An NFT or non-fungible token is a form of cryptocurrency that is a unique representation of content. It can be art, photographs, video, tickets, and even memes. A unique and non-interchangeable token is created for it to represent the creator’s digital copyright and ownership. This is not a tangible or physical object. It is all data recorded on multiple computers to verify the authenticity of that claim. This can help settle disputes that may arise regarding the authenticity of something like artwork or proof of ownership of that artwork. For photographers it can include their photographic images and video content. It is now represented by a token which can also be monetized. The NFT can then be sold in an open marketplace platform where other users can bid a price that adds value to it.

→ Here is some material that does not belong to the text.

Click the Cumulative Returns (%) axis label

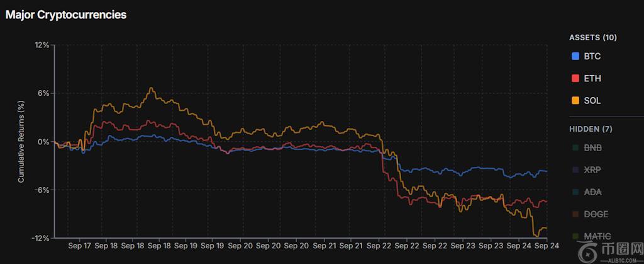pyautogui.click(x=21, y=142)
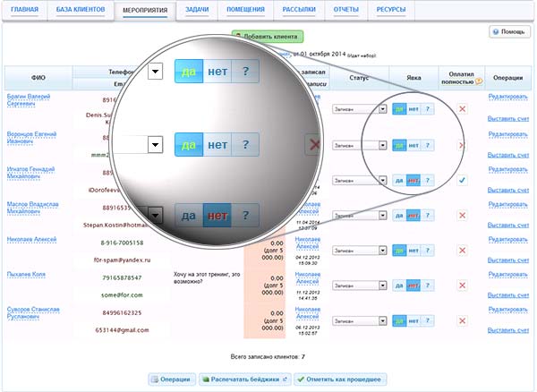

The NFT establishes the authenticity of the creator of the original content. It can then be sold by the creator to another person. The NFT ownership then transfers hands, but the original creator is still attributed by the metadata recorded in the NFT using what are called “smart contracts”. Thus, the NFT contains indisputable proof of who the original creator of content was and the current owner of the content. The problem today is that anyone can claim to be the creator of digital content, but they may not have a way of proving this. An NFT using a blockchain provides the provability for any creator.

Steps To Getting Started

  1. It begins by selecting the content that you want to tokenize. It can be a popular image, a digital art piece using your photographic work, timeless portraits or any type of image you can verify is your original work (in JPEG, PNG, MP4, or other digital formats). It should not be another photographer’s work unless they have your permission or agreement.
  2. Create your digital wallet to grant you access to an NFT. Digital wallets are software apps that can be installed on a computer or smartphone.
  3. Select an NFT platform to get started. You will create or mint your NFT by uploading the content you want to tokenize. You will need to purchase a small amount of cryptocurrency (depending on what the platform requires) to mint the NFT. You will need a digital wallet to purchase the cryptocurrency.
  4. Once you have a platform selected, you can bid an asking price for your NFT. You can also have the platform manage your NFT for selling, giving you less responsibility. Users can also collect royalty payments every time their NFT is sold in the open market, providing passive income.

Get A Digital Wallet

For creatives, grasping the concept of an NFT is hard at first. Tokens are not tangible physical objects. They are digital pieces of information or metadata that establish proof of ownership. The process, called tokenization, is all digital using a computer. This requires using a digital wallet, which is just an app used on computers or smartphones. It can be installed as a browser extension on Chrome like the Metamask wallet. Metamask is the most commonly used digital wallet for NFT and other cryptocurrency. The digital wallet grants access to the NFT for the user.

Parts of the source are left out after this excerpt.